But it must be noted that, although the mapping has already been removed in
the page table, it maybe still exist in TLB. And the freed physical memory
may also be reused for others. So a attacker can persistent access to memory
based on the just freed IOVA, to obtain sensible data or corrupt memory. So
the VFIO should always choose the strict mode.

This patch just add a new parameter for the unmap operation, to help the
upper functions capable choose which mode to be applied.

No functional changes.

Signed-off-by: Zhen Lei <[email protected]>
---
drivers/iommu/arm-smmu-v3.c | 2 +-
drivers/iommu/arm-smmu.c | 2 +-
drivers/iommu/io-pgtable-arm-v7s.c | 6 +++---
drivers/iommu/io-pgtable-arm.c | 6 +++---
drivers/iommu/io-pgtable.h | 2 +-
drivers/iommu/ipmmu-vmsa.c | 2 +-
drivers/iommu/msm_iommu.c | 2 +-
drivers/iommu/mtk_iommu.c | 2 +-
drivers/iommu/qcom_iommu.c | 2 +-
include/linux/iommu.h | 2 ++
10 files changed, 15 insertions(+), 13 deletions(-)

diff --git a/drivers/iommu/arm-smmu-v3.c b/drivers/iommu/arm-smmu-v3.c
index 4402187..59b3387 100644
--- a/drivers/iommu/arm-smmu-v3.c
+++ b/drivers/iommu/arm-smmu-v3.c
@@ -1767,7 +1767,7 @@ static int arm_smmu_map(struct iommu_domain *domain, unsigned long iova,
if (!ops)
return 0;

- return ops->unmap(ops, iova, size);
+ return ops->unmap(ops, iova, size, IOMMU_STRICT);
}

static void arm_smmu_flush_iotlb_all(struct iommu_domain *domain)
diff --git a/drivers/iommu/arm-smmu.c b/drivers/iommu/arm-smmu.c
index 69e7c60..253e807 100644
--- a/drivers/iommu/arm-smmu.c
+++ b/drivers/iommu/arm-smmu.c
@@ -1249,7 +1249,7 @@ static size_t arm_smmu_unmap(struct iommu_domain *domain, unsigned long iova,
if (!ops)
return 0;

- return ops->unmap(ops, iova, size);
+ return ops->unmap(ops, iova, size, IOMMU_STRICT);
}

static void arm_smmu_iotlb_sync(struct iommu_domain *domain)

=== Description of the task ===
Return the stretch of the IOMMU patch excerpt above that begins with the words containing "This patch just" and ends with "No functional changes.", reproducing it word for word.

=== Data records ===

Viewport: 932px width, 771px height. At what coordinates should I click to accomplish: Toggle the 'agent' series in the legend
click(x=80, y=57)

--

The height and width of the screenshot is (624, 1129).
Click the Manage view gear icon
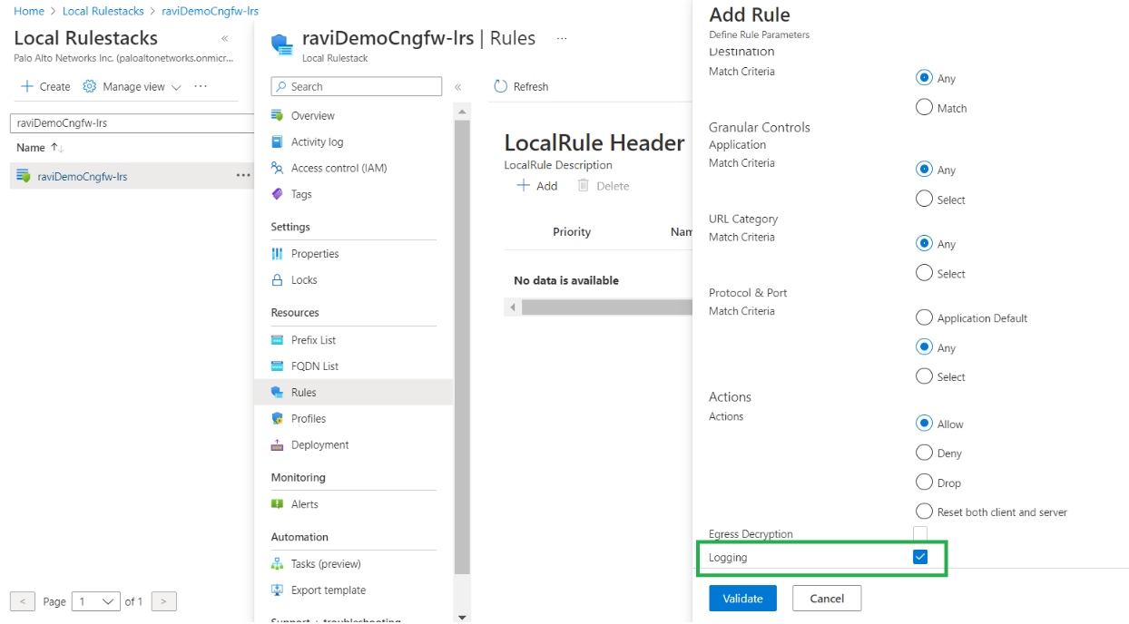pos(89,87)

=== The answer ===
This patch just add a new parameter for the unmap operation, to help the
upper functions capable choose which mode to be applied.

No functional changes.